Procès de Bernard Tapie : le parquet requiert 5 ans de prison ferme contre l'homme d'affaires, jugé pour "escroquerie" après un arbitrage controversé

Trois ans de prison, dont 18 mois avec sursis, ont été requis contre le PDG d'Orange Stéphane Richard, alors directeur de cabinet de la ministre de l'Economie.

Bernard Tapie au Palais de justice de Paris, le 21 mars 2019, lors de son procès.
Bernard Tapie au Palais de justice de Paris, le 21 mars 2019, lors de son procès. (KENZO TRIBOUILLARD / AFP)

Le parquet a requis 5 ans de prison ferme contre Bernard Tapie, au procès de l'affaire de l'arbitrage controversé mis en place en 2008 pour solder un contentieux lié à la vente d'Adidas. Jugé pour "escroquerie" et "détournement de fonds publics", l'homme d'affaires encourt jusqu'à sept ans d'emprisonnement et 375 000 euros d'amende. Le jugement sera connu dans plusieurs semaines.

Il est reproché au sulfureux homme d'affaires et à son ancien avocat Maurice Lantourne d'avoir organisé un arbitrage "truqué", en concertation avec l'un des trois membres du tribunal arbitral, le haut magistrat Pierre Estoup, pour solder le feuilleutonesque et tentaculaire contentieux entre Bernard Tapie et le Crédit Lyonnais, lié la revente d'Adidas dans les années 1990.

Un arbitrage très favorable à Tapie

Le 7 juillet 2008, le trio d'arbitres avait octroyé 403 millions d'euros à l'ex-patron de l'Olympique de Marseille, dont 45 millions - une somme inédite - pour son préjudice moral.
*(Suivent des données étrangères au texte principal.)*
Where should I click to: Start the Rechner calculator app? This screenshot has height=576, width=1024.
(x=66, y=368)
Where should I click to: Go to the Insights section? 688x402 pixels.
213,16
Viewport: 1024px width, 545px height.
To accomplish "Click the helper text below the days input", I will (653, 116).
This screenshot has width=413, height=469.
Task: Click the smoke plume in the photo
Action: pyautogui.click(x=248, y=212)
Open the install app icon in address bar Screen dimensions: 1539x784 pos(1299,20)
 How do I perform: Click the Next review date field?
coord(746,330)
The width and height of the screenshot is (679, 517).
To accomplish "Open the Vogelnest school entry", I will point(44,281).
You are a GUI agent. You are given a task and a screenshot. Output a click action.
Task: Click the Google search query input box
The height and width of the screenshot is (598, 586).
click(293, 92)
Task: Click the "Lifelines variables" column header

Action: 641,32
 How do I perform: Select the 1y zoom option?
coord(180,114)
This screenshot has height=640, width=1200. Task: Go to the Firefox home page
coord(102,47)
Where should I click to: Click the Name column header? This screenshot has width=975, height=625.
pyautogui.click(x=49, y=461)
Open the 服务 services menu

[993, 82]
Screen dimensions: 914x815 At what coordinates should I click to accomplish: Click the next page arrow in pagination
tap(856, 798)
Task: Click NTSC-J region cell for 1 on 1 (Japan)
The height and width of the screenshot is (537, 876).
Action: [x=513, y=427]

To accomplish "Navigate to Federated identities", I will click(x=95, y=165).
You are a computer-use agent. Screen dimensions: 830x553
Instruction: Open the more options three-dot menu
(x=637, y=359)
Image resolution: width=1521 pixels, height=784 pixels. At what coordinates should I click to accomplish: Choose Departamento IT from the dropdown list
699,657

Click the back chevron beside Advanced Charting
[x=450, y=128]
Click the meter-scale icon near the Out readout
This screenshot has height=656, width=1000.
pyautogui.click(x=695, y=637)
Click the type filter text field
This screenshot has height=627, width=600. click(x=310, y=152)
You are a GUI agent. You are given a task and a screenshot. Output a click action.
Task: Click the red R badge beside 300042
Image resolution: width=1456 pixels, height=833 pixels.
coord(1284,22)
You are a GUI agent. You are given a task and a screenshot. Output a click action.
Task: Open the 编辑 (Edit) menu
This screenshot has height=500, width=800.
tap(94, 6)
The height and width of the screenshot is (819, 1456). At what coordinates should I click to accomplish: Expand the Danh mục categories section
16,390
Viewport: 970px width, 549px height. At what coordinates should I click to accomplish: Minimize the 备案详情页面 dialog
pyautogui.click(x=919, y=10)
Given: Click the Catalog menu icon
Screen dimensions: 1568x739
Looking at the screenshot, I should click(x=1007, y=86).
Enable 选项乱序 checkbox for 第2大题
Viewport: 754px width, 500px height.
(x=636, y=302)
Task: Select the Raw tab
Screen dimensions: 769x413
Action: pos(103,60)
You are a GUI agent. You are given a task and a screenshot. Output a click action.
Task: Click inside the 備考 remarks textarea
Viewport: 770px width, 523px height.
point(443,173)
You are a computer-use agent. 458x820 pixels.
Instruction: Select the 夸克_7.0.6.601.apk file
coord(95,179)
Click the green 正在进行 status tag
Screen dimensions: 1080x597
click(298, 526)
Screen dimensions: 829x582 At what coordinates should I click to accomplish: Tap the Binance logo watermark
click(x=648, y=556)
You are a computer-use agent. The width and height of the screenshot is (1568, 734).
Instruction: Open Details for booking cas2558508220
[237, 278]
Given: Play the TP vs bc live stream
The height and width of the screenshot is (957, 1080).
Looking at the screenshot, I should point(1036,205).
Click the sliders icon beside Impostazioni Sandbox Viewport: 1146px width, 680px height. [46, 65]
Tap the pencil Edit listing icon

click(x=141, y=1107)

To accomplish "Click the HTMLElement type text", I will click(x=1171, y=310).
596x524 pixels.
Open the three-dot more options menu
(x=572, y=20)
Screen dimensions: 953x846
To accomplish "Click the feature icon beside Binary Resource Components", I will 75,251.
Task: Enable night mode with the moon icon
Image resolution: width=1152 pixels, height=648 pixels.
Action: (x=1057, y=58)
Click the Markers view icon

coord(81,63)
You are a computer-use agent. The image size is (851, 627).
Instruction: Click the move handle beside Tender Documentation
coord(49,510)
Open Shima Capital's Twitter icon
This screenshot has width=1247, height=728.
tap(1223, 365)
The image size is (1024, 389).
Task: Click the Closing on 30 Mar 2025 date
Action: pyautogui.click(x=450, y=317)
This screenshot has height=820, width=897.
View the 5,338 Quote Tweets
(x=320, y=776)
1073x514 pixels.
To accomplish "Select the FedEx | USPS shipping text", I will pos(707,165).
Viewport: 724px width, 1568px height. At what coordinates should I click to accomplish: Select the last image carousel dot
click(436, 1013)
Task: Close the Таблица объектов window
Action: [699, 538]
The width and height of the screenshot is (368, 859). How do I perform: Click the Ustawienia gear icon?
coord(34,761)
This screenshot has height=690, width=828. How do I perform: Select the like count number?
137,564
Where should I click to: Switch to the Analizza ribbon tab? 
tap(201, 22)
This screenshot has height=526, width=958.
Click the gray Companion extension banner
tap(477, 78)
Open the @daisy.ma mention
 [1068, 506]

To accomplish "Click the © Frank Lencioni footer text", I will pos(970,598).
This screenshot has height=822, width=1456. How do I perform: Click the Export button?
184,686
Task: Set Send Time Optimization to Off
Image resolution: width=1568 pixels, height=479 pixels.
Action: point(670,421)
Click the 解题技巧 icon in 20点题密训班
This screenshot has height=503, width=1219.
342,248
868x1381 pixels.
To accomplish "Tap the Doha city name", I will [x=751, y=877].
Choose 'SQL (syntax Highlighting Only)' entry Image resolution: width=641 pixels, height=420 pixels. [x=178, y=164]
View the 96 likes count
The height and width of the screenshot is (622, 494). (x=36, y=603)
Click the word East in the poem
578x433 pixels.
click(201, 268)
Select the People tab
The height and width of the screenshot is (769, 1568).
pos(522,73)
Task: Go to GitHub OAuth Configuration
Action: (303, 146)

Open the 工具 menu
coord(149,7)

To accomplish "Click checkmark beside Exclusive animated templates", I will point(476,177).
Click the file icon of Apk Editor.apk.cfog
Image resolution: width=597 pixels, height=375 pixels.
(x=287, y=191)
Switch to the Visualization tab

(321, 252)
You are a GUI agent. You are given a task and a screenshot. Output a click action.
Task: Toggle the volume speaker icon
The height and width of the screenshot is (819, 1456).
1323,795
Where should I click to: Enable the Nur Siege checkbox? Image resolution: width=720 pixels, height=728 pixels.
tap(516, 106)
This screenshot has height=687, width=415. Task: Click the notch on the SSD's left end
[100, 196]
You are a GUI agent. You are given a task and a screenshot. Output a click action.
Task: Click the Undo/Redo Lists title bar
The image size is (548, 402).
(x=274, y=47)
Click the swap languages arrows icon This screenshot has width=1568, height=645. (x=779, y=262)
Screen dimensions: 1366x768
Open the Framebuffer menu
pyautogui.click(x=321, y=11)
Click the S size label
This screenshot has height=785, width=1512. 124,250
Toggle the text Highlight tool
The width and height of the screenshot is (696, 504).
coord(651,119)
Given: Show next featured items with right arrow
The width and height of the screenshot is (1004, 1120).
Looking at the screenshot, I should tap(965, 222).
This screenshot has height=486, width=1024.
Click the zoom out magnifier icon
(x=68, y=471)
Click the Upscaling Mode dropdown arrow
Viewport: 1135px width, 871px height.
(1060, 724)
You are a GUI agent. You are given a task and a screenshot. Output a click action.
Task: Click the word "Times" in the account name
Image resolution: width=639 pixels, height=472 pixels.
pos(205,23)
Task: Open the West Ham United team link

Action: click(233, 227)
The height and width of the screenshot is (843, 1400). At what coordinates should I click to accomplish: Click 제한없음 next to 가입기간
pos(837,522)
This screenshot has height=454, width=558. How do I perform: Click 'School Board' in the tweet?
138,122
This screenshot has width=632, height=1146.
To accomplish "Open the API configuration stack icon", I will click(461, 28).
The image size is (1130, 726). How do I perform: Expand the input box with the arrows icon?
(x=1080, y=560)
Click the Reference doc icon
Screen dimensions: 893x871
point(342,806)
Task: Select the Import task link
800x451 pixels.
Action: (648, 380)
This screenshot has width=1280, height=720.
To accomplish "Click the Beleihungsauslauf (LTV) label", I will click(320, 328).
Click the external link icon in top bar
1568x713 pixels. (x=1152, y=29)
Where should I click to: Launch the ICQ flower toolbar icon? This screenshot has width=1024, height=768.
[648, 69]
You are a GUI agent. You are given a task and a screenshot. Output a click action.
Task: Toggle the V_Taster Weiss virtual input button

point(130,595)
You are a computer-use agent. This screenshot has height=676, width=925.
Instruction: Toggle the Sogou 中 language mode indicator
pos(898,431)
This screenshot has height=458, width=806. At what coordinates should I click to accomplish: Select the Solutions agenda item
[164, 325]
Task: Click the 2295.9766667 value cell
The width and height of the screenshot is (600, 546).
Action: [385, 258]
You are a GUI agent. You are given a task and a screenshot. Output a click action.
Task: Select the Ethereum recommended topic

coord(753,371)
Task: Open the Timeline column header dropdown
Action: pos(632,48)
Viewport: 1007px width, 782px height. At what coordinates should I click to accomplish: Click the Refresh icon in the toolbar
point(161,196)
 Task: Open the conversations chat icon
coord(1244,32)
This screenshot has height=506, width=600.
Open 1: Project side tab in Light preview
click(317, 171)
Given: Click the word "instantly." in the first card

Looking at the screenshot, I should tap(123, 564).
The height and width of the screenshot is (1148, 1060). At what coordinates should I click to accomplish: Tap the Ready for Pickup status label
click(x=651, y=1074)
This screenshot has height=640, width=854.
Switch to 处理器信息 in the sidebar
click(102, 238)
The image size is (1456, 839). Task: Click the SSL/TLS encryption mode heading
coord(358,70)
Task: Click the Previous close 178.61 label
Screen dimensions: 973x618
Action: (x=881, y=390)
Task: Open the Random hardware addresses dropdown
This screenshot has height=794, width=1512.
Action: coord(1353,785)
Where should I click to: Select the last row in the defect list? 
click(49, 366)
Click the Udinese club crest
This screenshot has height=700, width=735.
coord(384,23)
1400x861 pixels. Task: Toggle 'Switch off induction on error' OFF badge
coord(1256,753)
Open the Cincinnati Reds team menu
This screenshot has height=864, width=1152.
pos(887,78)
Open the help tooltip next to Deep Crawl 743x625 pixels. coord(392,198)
Elle a depuis été annulée au civil pour "fraude" et M. Tapie a été définitivement condamné à rembourser les sommes perçues, dont le montant est contesté.

L'absence de recours contre cette décision avait valu fin 2016 à l'ex-ministre de l'Economie Christine Lagarde d'être condamnée - mais dispensée de peine - par la Cour de justice de la République pour "négligence" ayant permis le détournement de fonds publics.

Son ancien directeur de cabinet, l'actuel PDG d'Orange Stéphane Richard, est jugé au côté de Bernard Tapie pour s'être rendu complice d'une "escroquerie" en faisant peser en faveur d'un arbitrage. Une peine de trois ans d'emprisonnement, dont 18 mois ferme, a été requise contre lui.